Athens Stock Exchange experiences sever losses on Monday morning as development in Greece, Spain and Italy lead to decline of all European markets and the Euro. As of 02:21 pm, the General Index of ASE is at 588.59 units recording losses of -6.70%. The banking sector is at -8.90%. One hour earlier, at 01:32 pm,the General Index was at -7.21%.
It looks as if the markets are concerned about a possible negative report by the Troika, a report evaluating the fiscal adjustments of the bailout program.

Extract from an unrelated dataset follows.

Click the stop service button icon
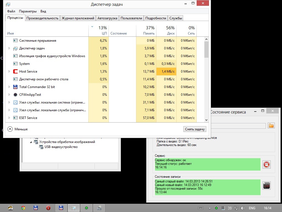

The representatives of IMF, EU and ECB are expected to arrive tomorrow, July 24th 2012 in Athens.
Over the weekend several foreign analysts revived the discussion about the perspective of a disorderly default and a Greek euro exit, following Germans’ and Greeks’ statements and EU “sources”. All this came after the decision of European Central Bank on Friday to stop accepting Greek bonds as collateral and German Foreign Minister Guido Westerwelle rejecting renegotiation of the Greek bailout. A main target of Samaras’ coalition government.
On Sunday, German weekly DER SPIEGEL cited the notorious and as always anonymous “EU-source” claiming the IMF said it would halt its rescue funds to Greece.
Also German newspaper Wirtschaftswoche published an interview with former Papandreou government Finance Minister (2009-2011) Giorgos Papaconstantinou was said among others, that “Samaras government may soon collapse amid conflict caused by his ND party’s domination of coalition. “I do not want to paint a black picture, but I am not optimistic” about the life expectancy of this government.
At the same time, German Economy Minister Philipp Roesler appeared to have “grave doubts” about whether Greece would be able to fulfill its obligations towards its lenders. “If no fulfillment of obligations, no bailout tranches should be released,” Roesler told German state broadcaster ARD.
Bloomberg reacted immediately with a post “Greece Back at Center of Euro Crisis as Exit Talk Surfaces and Spain Yields Soar”
Also interesting to read ” investors being advised that Grexit “just as much a positive for the markets as for the € itself” by Seeking Alpha .
With one voice, German media report that “Germany’s patience with Greece is over”.
How serious is the situation indeed? Last night KTG chatted with some co-Twitters:
Is it really serious or do big market boys need just their regular fix? I wonder what’ they’ll when and if Greece go bankrupt. They will have no their usual play-mobile and will have to search for a new one.